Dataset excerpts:

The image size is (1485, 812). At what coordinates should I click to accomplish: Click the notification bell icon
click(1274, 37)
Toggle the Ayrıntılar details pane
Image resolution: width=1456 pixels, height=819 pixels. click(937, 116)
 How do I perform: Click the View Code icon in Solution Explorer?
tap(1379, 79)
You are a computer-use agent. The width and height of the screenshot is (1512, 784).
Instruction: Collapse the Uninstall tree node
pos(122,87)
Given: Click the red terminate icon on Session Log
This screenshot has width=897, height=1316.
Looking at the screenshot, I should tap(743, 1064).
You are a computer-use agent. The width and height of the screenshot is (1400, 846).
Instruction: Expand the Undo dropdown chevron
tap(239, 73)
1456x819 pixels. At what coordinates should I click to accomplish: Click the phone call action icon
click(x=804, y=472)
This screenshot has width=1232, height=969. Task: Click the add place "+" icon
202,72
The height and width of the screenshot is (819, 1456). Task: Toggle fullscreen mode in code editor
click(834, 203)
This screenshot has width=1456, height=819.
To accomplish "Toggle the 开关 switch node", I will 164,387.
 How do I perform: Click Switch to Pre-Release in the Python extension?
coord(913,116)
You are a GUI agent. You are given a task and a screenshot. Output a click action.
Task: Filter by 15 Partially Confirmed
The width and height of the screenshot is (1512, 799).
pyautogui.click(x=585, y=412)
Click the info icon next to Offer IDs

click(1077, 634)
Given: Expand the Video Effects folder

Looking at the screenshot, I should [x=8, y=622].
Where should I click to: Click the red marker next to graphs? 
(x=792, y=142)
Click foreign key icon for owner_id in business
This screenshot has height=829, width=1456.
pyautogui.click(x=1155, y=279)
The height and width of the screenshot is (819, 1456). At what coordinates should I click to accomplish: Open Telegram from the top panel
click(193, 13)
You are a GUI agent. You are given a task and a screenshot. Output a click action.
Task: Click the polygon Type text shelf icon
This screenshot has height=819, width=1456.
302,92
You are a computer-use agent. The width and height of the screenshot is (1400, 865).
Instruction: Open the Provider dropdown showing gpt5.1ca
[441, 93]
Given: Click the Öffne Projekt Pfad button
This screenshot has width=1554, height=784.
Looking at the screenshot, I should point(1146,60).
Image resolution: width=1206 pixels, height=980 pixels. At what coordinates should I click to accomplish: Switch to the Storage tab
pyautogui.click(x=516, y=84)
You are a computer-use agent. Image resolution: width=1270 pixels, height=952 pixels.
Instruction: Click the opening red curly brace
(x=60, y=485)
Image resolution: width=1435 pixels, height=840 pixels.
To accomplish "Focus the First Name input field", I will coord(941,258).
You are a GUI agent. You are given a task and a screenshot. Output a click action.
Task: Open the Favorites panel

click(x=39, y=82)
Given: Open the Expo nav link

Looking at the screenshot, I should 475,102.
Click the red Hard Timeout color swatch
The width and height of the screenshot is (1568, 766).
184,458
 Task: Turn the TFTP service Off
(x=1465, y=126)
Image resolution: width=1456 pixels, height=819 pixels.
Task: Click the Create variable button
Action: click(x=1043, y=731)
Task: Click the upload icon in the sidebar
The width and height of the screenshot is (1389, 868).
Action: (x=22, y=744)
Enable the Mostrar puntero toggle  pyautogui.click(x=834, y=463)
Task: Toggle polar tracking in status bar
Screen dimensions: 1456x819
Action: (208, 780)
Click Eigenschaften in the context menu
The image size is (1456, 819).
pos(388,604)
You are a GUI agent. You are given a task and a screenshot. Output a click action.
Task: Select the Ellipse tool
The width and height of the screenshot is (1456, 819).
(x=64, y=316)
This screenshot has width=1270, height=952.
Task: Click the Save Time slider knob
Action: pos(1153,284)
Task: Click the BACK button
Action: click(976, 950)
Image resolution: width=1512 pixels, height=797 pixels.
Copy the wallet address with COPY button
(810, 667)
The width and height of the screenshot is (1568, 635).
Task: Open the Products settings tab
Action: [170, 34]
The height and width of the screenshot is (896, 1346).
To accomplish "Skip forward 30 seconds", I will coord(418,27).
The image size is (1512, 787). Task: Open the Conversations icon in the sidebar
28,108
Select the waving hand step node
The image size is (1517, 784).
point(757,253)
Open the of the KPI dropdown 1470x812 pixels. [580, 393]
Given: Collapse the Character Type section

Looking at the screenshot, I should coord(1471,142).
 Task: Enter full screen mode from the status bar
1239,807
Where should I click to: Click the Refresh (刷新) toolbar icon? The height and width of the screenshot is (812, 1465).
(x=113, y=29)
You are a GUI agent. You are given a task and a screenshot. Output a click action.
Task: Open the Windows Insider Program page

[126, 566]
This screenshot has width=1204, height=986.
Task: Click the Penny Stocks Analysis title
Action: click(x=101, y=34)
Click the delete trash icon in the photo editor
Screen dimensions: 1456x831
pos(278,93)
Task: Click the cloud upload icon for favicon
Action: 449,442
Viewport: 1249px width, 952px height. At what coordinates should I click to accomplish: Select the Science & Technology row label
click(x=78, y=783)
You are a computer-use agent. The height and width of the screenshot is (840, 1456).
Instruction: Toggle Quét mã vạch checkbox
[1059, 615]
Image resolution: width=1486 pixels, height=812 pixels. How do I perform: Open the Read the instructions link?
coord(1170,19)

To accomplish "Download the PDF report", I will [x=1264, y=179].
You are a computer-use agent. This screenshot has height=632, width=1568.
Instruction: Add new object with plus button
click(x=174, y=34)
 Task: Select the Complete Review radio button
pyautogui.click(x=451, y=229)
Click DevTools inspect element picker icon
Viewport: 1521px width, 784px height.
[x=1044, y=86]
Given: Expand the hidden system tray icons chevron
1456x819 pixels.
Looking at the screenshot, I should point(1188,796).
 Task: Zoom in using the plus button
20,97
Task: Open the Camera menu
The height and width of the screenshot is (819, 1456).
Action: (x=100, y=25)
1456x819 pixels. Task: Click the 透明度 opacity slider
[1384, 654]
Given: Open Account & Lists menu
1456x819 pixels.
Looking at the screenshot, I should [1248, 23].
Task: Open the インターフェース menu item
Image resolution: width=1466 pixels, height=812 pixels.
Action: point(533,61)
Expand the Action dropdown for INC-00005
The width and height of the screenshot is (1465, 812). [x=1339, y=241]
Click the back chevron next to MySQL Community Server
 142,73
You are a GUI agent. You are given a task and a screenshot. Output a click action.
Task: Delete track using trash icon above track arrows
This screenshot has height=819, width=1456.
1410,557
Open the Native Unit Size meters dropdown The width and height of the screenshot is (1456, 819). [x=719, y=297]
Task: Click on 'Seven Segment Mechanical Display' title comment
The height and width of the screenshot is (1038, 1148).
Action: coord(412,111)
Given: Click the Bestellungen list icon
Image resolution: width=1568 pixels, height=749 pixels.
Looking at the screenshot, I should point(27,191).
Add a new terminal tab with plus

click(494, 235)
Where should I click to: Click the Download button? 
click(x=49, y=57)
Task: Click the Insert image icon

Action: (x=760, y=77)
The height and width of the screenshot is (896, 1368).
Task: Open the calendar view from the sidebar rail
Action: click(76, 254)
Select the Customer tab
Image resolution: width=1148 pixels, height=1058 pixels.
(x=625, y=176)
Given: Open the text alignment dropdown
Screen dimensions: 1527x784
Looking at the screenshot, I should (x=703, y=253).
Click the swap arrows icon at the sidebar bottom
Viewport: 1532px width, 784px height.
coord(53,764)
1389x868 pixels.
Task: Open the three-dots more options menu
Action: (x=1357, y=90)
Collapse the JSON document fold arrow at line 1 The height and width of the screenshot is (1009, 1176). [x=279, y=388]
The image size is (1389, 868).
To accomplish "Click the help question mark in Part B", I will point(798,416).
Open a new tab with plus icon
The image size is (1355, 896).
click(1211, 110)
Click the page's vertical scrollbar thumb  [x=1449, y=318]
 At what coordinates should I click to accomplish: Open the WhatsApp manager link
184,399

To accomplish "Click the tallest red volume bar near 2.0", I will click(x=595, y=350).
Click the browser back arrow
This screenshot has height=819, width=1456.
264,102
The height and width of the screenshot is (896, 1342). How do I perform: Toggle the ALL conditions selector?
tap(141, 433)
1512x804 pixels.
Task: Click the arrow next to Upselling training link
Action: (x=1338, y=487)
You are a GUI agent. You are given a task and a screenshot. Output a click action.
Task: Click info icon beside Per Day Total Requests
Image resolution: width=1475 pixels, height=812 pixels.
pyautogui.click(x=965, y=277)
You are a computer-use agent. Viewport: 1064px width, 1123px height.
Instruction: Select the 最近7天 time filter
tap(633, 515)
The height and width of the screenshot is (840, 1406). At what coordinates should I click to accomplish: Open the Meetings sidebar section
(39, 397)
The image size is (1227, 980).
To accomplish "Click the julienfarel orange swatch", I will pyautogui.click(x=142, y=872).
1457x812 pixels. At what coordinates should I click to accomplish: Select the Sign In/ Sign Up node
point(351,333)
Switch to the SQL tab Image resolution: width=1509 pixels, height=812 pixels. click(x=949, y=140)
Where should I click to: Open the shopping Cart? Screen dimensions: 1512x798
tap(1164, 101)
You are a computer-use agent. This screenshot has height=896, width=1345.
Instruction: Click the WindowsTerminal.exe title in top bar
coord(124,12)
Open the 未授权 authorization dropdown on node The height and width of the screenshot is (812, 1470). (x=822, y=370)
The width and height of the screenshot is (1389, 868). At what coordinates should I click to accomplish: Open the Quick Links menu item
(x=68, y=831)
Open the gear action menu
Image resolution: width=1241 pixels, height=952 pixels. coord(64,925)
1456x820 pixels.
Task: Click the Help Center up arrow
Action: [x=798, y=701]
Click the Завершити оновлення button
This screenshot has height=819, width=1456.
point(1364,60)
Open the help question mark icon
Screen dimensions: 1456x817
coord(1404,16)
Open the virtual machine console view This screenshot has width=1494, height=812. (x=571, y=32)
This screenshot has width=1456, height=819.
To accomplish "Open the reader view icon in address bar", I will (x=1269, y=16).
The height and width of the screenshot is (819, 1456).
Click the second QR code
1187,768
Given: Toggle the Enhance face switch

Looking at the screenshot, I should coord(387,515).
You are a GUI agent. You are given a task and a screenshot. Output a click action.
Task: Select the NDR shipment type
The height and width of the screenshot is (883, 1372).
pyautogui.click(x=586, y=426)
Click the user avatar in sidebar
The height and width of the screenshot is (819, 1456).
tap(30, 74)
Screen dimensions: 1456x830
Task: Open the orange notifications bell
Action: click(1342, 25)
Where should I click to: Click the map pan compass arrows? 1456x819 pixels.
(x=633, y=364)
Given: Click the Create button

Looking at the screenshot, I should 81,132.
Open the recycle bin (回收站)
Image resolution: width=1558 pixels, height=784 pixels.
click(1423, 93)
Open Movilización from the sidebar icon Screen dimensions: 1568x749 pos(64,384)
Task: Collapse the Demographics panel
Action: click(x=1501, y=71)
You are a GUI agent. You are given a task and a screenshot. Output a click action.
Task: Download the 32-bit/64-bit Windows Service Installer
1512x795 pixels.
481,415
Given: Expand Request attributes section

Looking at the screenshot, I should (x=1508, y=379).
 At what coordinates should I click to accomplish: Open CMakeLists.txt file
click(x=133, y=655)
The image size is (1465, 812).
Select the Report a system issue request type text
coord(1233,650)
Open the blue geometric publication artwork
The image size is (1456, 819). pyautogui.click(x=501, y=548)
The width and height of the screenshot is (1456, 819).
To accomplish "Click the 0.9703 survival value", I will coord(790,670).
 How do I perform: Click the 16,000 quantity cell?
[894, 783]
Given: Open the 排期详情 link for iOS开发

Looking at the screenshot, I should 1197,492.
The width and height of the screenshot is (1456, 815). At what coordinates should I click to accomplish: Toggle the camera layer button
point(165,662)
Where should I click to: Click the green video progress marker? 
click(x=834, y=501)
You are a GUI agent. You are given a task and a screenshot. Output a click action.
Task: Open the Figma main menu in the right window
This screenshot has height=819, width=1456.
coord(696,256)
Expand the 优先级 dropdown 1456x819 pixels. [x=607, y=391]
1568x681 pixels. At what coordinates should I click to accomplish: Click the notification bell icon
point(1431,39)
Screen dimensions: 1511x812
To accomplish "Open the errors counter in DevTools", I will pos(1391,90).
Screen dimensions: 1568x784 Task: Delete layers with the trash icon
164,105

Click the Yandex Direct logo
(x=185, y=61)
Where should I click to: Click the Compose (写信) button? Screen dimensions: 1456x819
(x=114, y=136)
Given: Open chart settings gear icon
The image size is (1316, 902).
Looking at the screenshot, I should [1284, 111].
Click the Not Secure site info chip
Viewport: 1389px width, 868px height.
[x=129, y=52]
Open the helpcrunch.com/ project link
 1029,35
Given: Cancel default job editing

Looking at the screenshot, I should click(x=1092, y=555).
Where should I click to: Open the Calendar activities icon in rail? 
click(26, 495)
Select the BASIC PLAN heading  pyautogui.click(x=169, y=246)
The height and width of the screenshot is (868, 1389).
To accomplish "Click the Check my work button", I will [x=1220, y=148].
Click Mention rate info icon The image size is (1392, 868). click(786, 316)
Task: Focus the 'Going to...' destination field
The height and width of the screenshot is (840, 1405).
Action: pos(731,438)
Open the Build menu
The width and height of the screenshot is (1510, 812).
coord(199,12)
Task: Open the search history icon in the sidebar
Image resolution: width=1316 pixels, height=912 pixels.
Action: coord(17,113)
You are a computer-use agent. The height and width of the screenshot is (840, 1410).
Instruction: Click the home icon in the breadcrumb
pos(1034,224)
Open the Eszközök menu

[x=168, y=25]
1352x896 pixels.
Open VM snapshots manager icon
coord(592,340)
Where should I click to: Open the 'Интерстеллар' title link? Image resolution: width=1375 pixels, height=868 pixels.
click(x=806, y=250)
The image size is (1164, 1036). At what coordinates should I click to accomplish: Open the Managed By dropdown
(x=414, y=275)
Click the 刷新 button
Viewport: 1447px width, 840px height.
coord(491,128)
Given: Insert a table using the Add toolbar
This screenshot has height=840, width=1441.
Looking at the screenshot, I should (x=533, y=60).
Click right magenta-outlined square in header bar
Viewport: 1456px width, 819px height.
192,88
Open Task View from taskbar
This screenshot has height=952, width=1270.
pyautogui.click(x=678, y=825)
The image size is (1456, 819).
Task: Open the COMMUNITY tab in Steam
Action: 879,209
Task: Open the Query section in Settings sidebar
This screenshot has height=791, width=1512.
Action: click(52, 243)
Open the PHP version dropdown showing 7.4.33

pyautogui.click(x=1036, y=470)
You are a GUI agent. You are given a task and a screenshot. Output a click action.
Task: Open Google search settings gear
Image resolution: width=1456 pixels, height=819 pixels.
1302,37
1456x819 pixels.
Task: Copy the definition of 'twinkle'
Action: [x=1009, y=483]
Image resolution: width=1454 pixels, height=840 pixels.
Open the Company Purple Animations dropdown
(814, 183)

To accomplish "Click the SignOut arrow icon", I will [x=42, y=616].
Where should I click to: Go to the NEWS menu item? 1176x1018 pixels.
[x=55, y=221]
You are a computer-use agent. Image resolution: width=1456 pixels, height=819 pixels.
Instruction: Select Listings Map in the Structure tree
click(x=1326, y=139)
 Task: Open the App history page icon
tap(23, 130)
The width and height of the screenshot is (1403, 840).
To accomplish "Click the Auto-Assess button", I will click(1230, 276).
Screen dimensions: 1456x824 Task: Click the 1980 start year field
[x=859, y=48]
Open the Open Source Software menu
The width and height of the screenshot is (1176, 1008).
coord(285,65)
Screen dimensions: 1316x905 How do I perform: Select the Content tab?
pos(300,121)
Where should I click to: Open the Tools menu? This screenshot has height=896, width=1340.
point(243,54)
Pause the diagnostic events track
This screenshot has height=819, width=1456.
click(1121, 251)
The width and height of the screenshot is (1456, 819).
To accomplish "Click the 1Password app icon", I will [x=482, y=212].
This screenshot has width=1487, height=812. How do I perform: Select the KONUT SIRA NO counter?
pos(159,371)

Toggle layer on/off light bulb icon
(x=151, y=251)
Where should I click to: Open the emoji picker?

▶ **Exercise goal**
When the line with "Click the Yandex Direct logo" is reached in the data above, begin copying, and stop after the line with "Click Mention rate"; copy each line exactly, both ends included.

▶ **Task output**
Click the Yandex Direct logo
(x=185, y=61)
Where should I click to: Click the Compose (写信) button? Screen dimensions: 1456x819
(x=114, y=136)
Given: Open chart settings gear icon
The image size is (1316, 902).
Looking at the screenshot, I should [1284, 111].
Click the Not Secure site info chip
Viewport: 1389px width, 868px height.
[x=129, y=52]
Open the helpcrunch.com/ project link
 1029,35
Given: Cancel default job editing

Looking at the screenshot, I should click(x=1092, y=555).
Where should I click to: Open the Calendar activities icon in rail? 
click(26, 495)
Select the BASIC PLAN heading  pyautogui.click(x=169, y=246)
The height and width of the screenshot is (868, 1389).
To accomplish "Click the Check my work button", I will [x=1220, y=148].
Click Mention rate info icon The image size is (1392, 868). click(786, 316)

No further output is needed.